The final scene between the playwright and Quan, the helicopter pilot and NOT the playwright’s father, is a worth a trip to the theater on its own. You need the context of the previous two hours’ “road trip”, but the power of this set-in-the-modern-day coda is extreme. If you are close to my age, your college-age moral superiority will be reeling.

Vietgone the play is a complete 5-star, standing ovation, forcing-you-outside-your-comfort-zone, thinking outside-of-the-box piece of art.

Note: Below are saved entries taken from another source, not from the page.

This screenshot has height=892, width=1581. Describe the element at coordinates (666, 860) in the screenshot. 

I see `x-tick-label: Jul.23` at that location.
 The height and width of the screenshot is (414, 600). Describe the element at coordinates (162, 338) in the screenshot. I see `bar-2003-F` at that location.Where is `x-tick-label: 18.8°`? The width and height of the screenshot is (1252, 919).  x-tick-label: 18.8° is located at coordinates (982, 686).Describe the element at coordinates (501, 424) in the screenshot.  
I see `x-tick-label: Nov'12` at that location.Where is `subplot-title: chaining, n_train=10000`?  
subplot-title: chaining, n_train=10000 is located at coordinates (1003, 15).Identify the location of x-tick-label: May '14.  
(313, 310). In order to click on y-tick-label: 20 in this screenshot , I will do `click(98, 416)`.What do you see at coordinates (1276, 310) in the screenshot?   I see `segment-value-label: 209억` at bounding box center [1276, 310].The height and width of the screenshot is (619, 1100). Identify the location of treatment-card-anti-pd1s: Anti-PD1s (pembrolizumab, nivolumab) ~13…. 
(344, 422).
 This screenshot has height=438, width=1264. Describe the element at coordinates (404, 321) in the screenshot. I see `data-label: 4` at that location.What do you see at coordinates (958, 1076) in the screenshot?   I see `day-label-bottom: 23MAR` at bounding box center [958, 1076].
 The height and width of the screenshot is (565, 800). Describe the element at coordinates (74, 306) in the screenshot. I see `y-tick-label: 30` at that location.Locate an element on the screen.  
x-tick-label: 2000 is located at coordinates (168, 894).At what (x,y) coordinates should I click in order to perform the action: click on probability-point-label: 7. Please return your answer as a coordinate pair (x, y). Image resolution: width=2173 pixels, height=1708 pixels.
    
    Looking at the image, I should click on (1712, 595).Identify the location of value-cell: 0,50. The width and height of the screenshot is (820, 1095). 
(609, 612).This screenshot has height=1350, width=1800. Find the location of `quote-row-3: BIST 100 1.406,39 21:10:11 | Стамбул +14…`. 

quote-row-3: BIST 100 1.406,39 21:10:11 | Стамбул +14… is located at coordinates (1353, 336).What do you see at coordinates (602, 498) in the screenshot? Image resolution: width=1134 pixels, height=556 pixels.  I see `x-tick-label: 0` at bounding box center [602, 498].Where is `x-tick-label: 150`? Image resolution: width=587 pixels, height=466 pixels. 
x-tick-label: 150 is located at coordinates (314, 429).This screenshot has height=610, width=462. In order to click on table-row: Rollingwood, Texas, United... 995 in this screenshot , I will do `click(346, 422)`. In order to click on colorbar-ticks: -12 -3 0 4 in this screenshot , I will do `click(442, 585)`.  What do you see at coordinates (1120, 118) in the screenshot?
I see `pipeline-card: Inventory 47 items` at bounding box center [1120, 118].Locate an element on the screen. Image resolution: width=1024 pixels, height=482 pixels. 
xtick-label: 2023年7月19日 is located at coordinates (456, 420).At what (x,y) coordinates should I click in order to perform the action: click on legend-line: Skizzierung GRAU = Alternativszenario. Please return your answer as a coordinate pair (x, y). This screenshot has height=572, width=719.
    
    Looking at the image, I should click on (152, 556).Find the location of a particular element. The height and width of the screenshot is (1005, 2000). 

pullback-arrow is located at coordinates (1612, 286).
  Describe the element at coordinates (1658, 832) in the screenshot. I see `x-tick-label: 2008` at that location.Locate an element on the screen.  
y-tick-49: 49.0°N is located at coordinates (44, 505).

ACT’s production is definitely an excellent theater experience. Unfortunately, the director’s and artistic team’s choices made the afternoon less moving than the version we saw in Ashland in 2016 at the Oregon Shakespeare Festival.

Here’s why:

  • Apparently each production develops the musical accompaniment for the rap scenes. At ACT, there is loudish, somewhat melodic music behind the words which distracted from their power. At OSF I don’t remember any music, although I have been assured that it was there. But, in Ashland, the rhythm and cadence of the words ruled, and the scenes were somehow, but definitely, more commanding.
  • All actors except for those playing Quang and Tong have multiple roles and the flawless switching among the identities made the five-person cast seem much larger in Ashland. But, at ACT it doesn’t work so seamlessly. The first multiple character, Jomar Tagatac as the Playwright, has a distinctive beard. That unique-looking fur reappears in all of his roles, forcing us to willingly suspend our disbelief.  If I were the director I would have picked another actor or made Tagatac cut the thing off!
  • One of my favorite scenes is a fight between the good guys (the Vietnamese) and the bad guys (American bikers). When I saw it originally it was beautifully, humorously, outrageously staged in stylized broadness. It was a wonderful moment of family lore made real in front of you. It was just another one-minute scene at ACT. All the parts and lines were there, but it was sped through. ACT really ran over a show stopping moment.
  • The actors at ACT were excellent. I especially liked James Seol’s Quang. But, except for Seol, I felt that the Ashland actors were clearly better. More energetic? More involved? Better looking? (I feel cheap saying this, but, yes. At least in a couple cases.)

Overall, ACT’s casting choices, sound design, and directing don’t let Vietgone be as perfect as it was in Ashland. It’s still very, very well worth seeing. But, ACT’s Vietgone is just excellent and not transformative.